Hoy, el faisán mantiene su aureola de lujo, pero no su elevado precio, que hizo escandalizarse a Ángel Muro cuando cuenta que una pieza costaba en “Lhardy” —hablamos de 1892— nada menos que 240 reales. Fue, en tiempos, ave frecuente en los terrenos de caza de la Corona española. Ahora prácticamente todos los faisanes, incluso los cobrados en cacerías, son de granja. Pero esa aureola de lujo ha hecho que las grandes recetas de faisán sean hoy disuasorias por su precio, ya que incluyen ingredientes muy caros. Baste citar el faisán “a la Santa Alianza”, que quizá fuera el favorito de Fernando VII tras la intervención en la política española de los llamados “cien mil hijos de San Luis”. Esa receta rellena al faisán nada menos que con becadas, y hace servirlo sobre una tosta impregnada de las interioridades de esa apreciadísima ave de caza.

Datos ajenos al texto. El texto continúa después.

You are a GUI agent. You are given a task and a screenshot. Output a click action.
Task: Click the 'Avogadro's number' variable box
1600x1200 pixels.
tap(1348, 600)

No le va a la zaga el archifamoso faisán “al modo de Alcántara”, receta llevada a Francia por el mariscal napoleónico Junot, exaltada después por Escoffier y sobre cuya paternidad disputan extremeños y portugueses; la receta requiere trufas, hígados de pato, vino de Oporto... La verdad es que las trufas le sientan bien al faisán, como le sientan bien a todas las aves de corral de calidad, que es la categoría en la que incluimos a esta gallinácea, aunque muchos textos culinarios se empeñen en mantenerla en la nómina de las aves de caza. Bien, supongamos que han adquirido una faisana, que es mucho menos espectacular que el macho, pero que también es más tierna y de mejor sabor, y que se han hecho también con unas buenas trufas negras. Cepillen las trufas y límpienlas con un paño húmedo. Desplumen, chamusquen y vacíen el ave, reservando su hígado y su corazón y extrayéndole el hueso de la quilla. Salpiméntenla.
Ahora, trúfenla, esto es, introduzcan entre piel y carne rodajas de trufa; déjenla así unas horas, en la nevera. Cuando llegue la hora de la verdad, sofrían en una sartén con un chorrito de aceite unos dados de tocino; retírenlos cuando hayan soltado su grasa, en la que saltearán las interioridades reservadas de la faisana, picadas, junto con los recortes y peladuras de las trufas y una docena de castañas peladas y cocidas. Rocíen con una copita de oloroso y un chorrito de brandy; dejen que se evapore en alcohol y rellenen con la mezcla la faisana. Cierren, cosiéndolos, los orificios del cuello y el extremo opuesto del ave; cubran sus pechugas con unas lonchas de tocino y átenla para mantener su forma. Métanla en una brasera en la que habrán vertido parte de la grasa del tocino, y llévenla al horno; calculen unos 20 minutos por cada medio kilo. Al principio, trabajen con la brasera tapada; a mitad de cocción, destápenla. Mojen el ave de vez en cuando con su propio jugo. Cuando falten seis o siete minutos para que esté, retiren las lonchas de tocino para que las pechugas tomen color.
Pasen la faisana a una bandeja de servir, caliente. Eliminen el posible exceso de grasa que haya quedado en el fondo de la brasera y desglasen el resto con un poco de caldo de ave; ya fuera del fuego, liguen ese desglasado con mantequilla para obtener una salsa “de terciopelo”. Confíen el trinchado del ave a alguien que sea hábil en tan delicado menester, y sirvan el relleno como guarnición. Un gran plato navideño, de una gran ave, como manda la tradición. No escatimen en el vino: la ocasión se merece que descorchen un gran tinto, ése que tienen guardado —ojo: no olvidado— en su bodega para un festín memorable. Es plato para un Vega Sicilia, vino digno de aquel rey de Lidia que se llamaba Creso... y sería por algo, aunque ya no sea, ni mucho menos, el más caro de los vinos españoles.